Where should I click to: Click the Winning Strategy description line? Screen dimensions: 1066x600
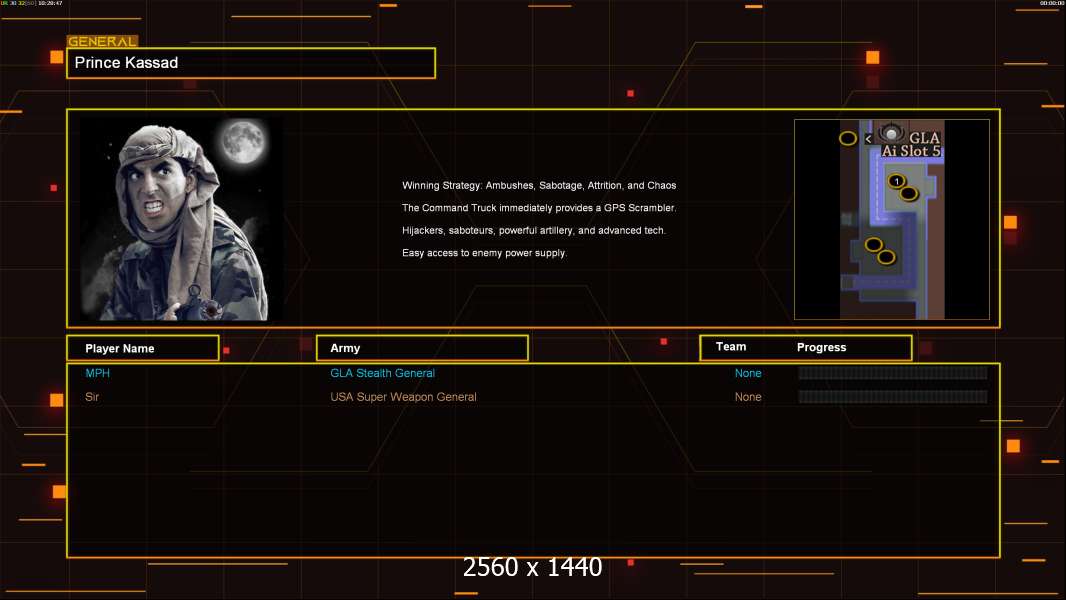[x=539, y=186]
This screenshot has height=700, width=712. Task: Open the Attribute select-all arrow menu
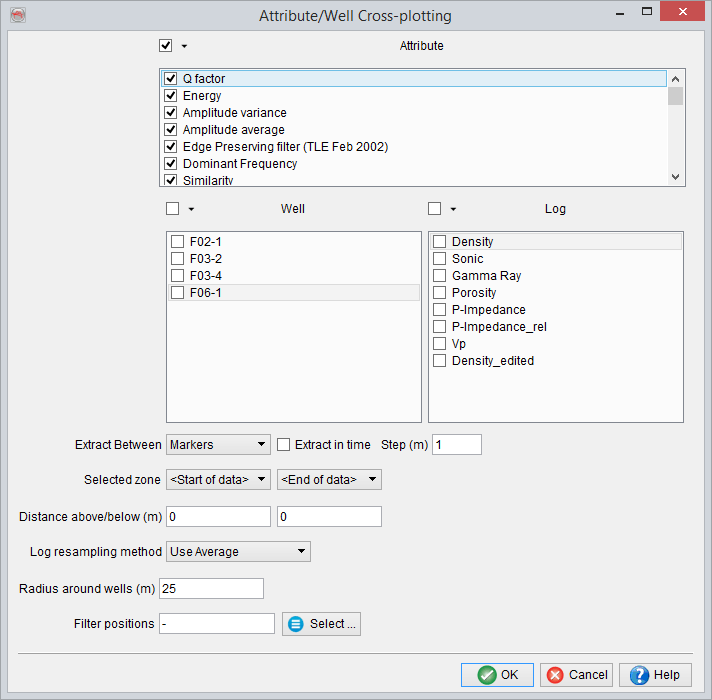[184, 46]
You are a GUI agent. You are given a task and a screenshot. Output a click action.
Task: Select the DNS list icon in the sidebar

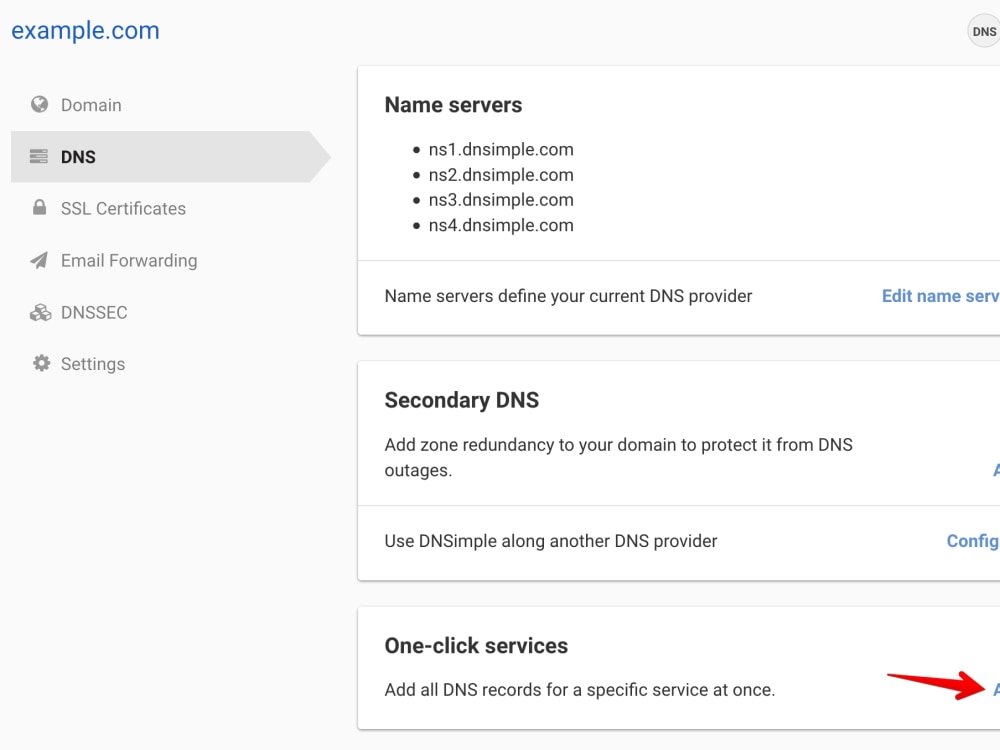38,156
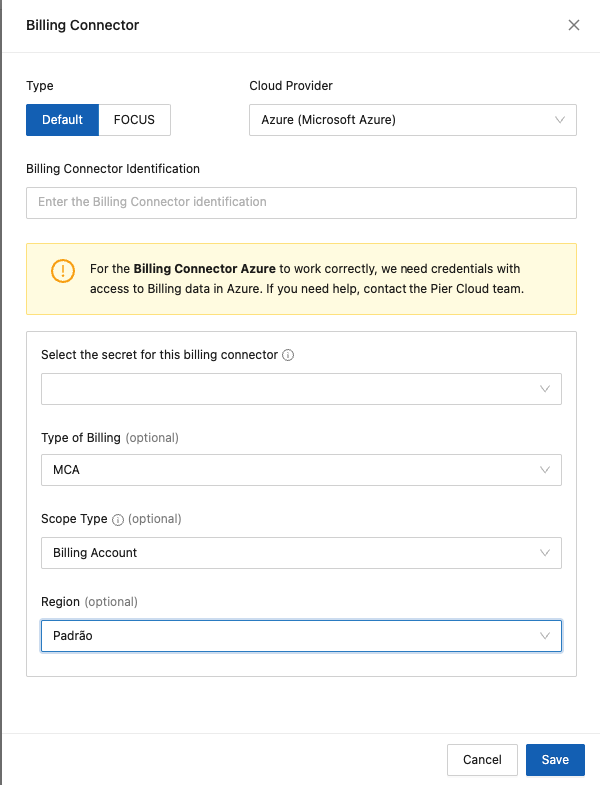The width and height of the screenshot is (600, 785).
Task: Click the MCA value in Type of Billing
Action: (67, 470)

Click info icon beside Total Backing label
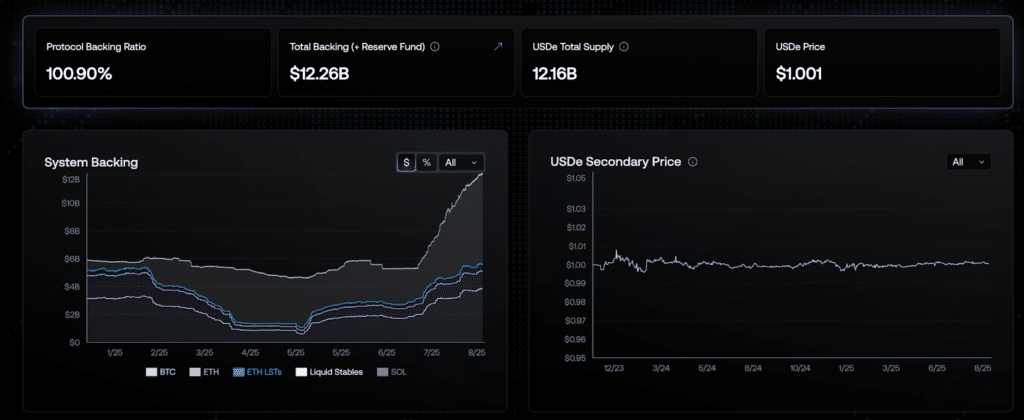coord(435,47)
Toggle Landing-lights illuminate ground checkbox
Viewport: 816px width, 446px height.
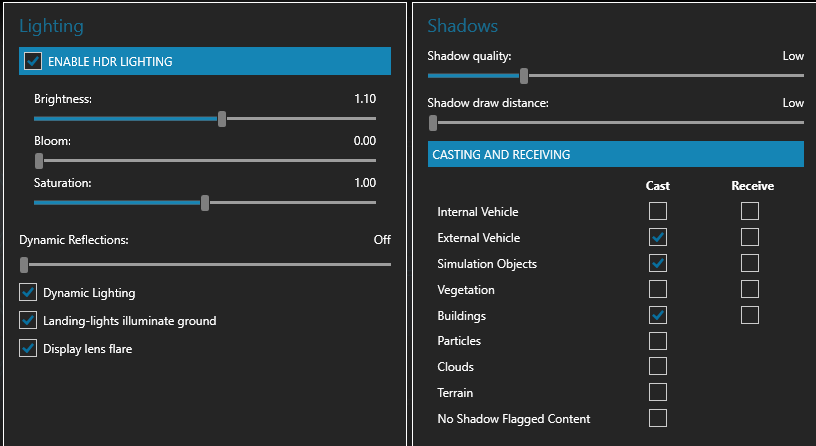tap(28, 321)
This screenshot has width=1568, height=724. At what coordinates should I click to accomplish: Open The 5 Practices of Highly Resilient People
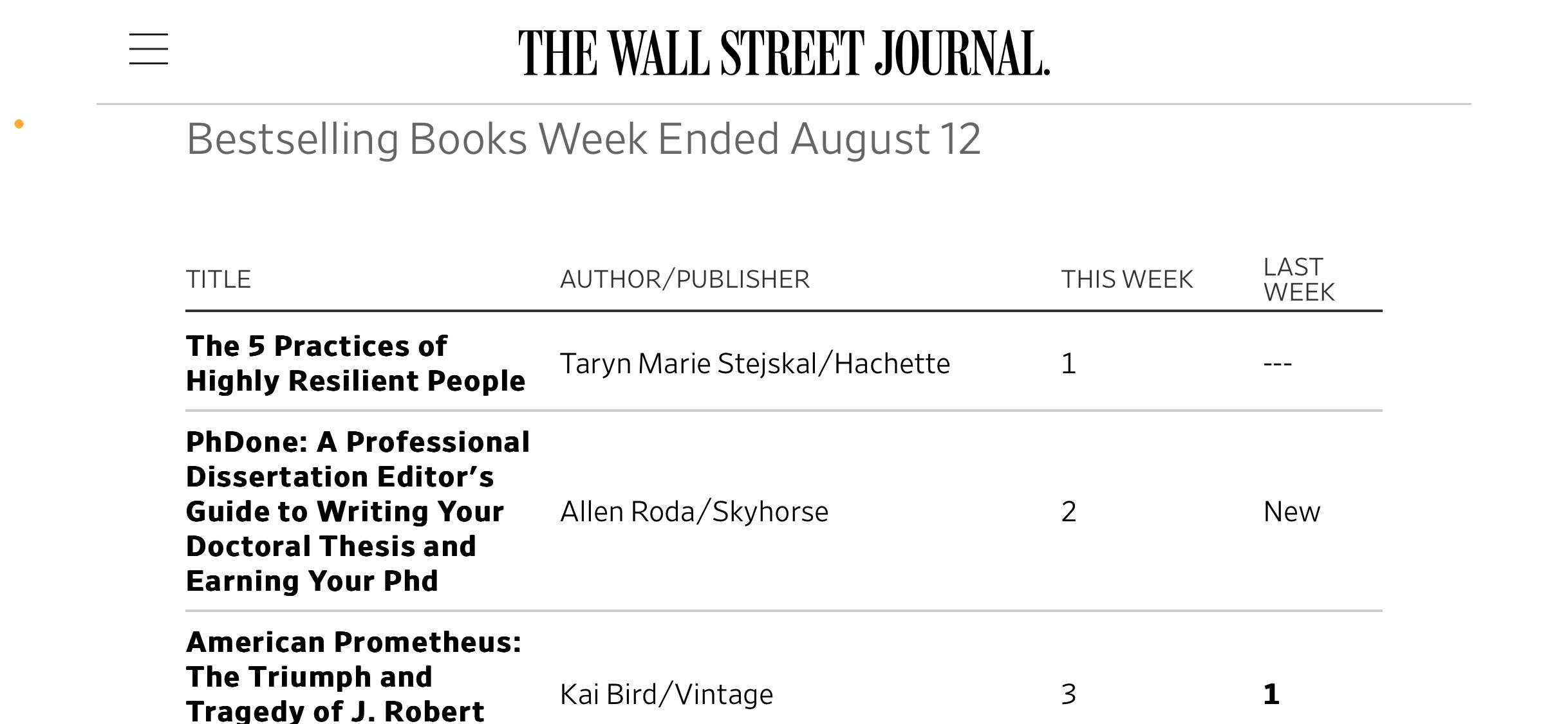[356, 364]
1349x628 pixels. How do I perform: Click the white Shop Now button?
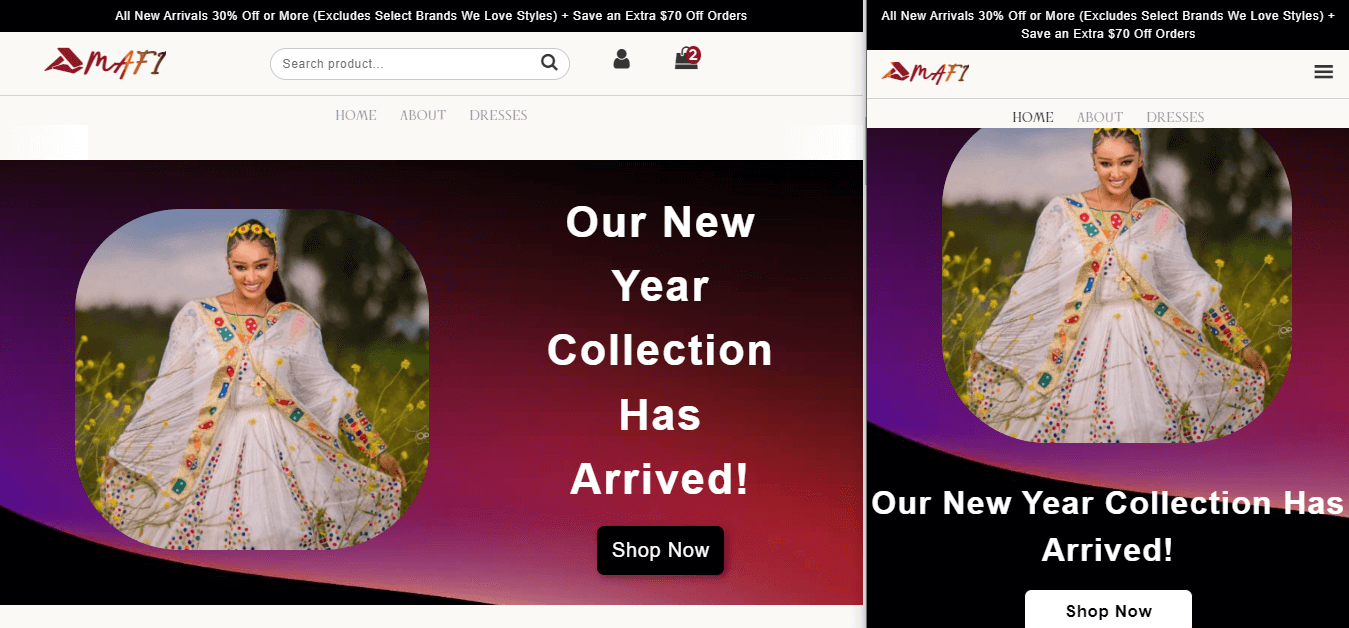pyautogui.click(x=1108, y=609)
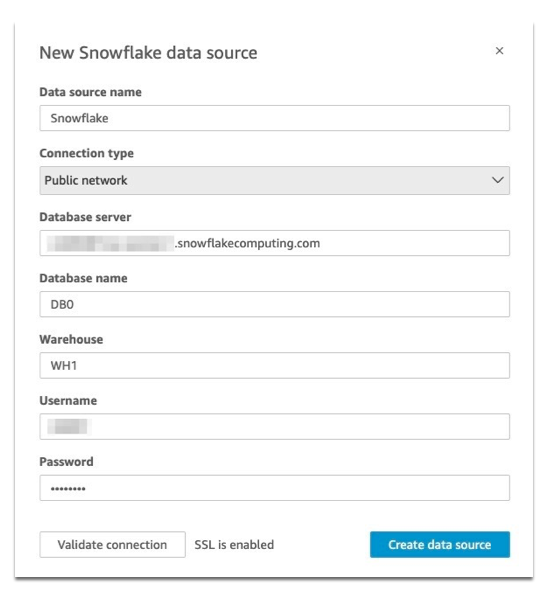Click the Validate connection button
The height and width of the screenshot is (590, 547).
(112, 544)
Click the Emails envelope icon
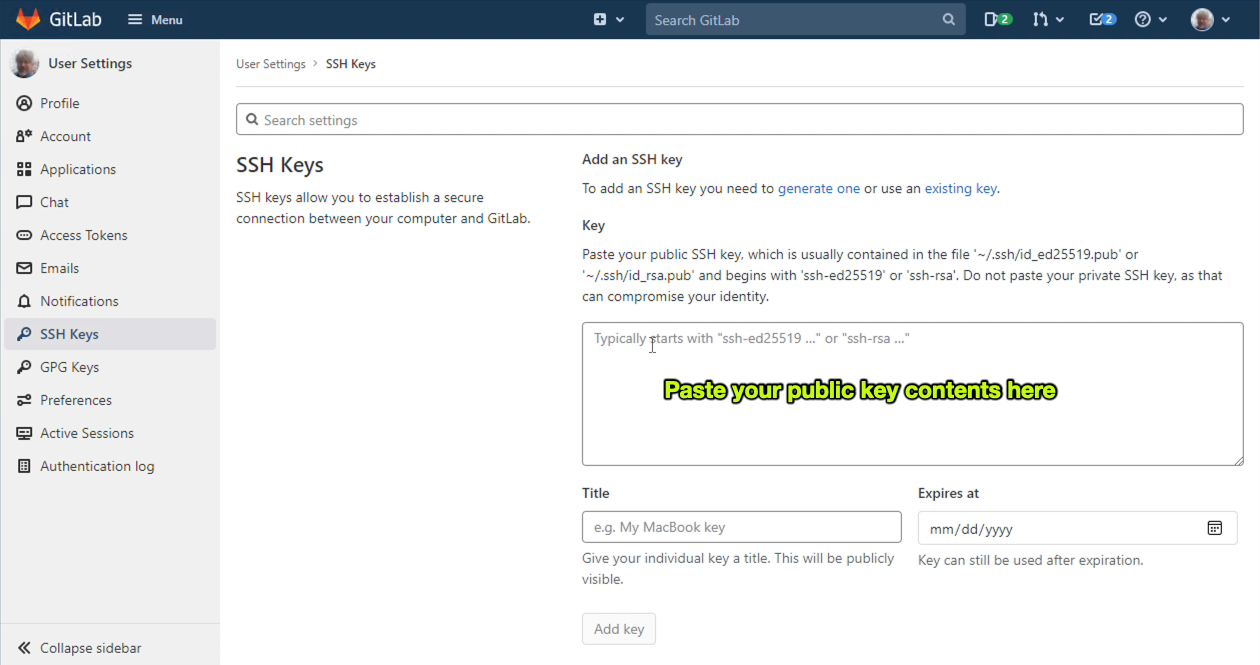 point(22,268)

Task objective. With the pictures left out, copy exactly the lines from the one containing "1349x628 pixels. How" through the final line of the records above, both included.

Response to this task.
1349x628 pixels. How do I perform: Click the white Shop Now button?
pyautogui.click(x=1108, y=609)
Click the Validate connection button
The height and width of the screenshot is (590, 547).
(112, 544)
Click the Emails envelope icon
 point(22,268)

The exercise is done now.